#### Aim of the task:
Every line of the entries below that carries the string "search" should be copied.

● ● ● ● ●

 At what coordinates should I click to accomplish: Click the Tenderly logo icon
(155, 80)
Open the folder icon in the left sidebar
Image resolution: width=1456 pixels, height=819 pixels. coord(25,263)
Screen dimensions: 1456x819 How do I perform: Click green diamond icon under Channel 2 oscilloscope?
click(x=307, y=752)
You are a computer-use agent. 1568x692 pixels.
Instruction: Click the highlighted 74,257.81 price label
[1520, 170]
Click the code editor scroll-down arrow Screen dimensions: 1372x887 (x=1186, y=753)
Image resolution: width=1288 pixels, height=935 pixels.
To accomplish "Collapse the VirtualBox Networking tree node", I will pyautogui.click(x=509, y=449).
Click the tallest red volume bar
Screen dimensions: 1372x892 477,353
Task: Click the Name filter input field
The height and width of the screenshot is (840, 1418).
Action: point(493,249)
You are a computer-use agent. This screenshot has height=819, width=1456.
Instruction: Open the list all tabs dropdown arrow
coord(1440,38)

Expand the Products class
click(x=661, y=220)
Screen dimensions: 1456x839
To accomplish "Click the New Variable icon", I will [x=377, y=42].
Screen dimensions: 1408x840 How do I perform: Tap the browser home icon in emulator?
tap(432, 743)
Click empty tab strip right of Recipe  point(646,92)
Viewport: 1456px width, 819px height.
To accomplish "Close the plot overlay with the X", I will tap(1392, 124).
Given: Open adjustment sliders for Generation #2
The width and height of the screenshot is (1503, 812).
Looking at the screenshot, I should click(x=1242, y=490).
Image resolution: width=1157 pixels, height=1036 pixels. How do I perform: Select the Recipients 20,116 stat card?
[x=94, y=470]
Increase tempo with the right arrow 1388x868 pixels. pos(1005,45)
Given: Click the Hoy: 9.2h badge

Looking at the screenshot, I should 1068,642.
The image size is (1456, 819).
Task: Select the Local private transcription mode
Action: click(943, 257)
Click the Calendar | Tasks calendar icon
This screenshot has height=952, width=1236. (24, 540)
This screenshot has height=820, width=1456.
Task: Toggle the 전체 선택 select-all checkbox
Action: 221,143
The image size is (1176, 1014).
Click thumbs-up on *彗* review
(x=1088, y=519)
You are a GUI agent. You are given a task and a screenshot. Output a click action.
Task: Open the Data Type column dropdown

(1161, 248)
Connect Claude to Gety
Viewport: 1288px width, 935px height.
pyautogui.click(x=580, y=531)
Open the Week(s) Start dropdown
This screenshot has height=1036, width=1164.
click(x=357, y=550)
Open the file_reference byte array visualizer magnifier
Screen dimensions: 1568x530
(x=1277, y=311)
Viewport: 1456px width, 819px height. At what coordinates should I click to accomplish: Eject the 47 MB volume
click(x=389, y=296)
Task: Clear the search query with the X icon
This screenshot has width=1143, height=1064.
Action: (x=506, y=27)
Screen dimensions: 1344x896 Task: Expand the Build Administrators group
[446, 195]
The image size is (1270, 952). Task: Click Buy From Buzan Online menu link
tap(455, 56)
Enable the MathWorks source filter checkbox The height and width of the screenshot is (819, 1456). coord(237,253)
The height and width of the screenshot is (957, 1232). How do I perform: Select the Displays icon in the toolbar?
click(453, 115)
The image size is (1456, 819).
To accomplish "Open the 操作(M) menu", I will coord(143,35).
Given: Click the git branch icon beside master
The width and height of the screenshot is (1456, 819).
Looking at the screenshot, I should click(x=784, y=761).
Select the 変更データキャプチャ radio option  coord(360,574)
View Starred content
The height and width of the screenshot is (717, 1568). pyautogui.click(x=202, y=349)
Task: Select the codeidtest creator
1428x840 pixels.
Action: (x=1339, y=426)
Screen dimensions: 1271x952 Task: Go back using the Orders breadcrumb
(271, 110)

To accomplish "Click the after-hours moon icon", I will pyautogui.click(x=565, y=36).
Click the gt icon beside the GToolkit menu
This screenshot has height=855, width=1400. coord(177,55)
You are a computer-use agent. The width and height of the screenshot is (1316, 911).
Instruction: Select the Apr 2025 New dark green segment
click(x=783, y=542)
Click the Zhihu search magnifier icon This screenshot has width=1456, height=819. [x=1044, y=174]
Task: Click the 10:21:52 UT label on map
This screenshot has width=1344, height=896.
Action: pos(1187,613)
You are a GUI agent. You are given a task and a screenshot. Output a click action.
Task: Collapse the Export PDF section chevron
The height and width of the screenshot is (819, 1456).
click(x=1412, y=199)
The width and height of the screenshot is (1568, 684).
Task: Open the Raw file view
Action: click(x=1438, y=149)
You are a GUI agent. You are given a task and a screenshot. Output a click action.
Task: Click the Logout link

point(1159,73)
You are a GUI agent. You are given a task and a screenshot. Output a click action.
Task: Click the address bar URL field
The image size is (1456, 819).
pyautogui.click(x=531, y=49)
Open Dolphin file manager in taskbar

● ● ● ● ●

#### Exercise answer:
Task: Clear the search query with the X icon
Click the Zhihu search magnifier icon This screenshot has width=1456, height=819. [x=1044, y=174]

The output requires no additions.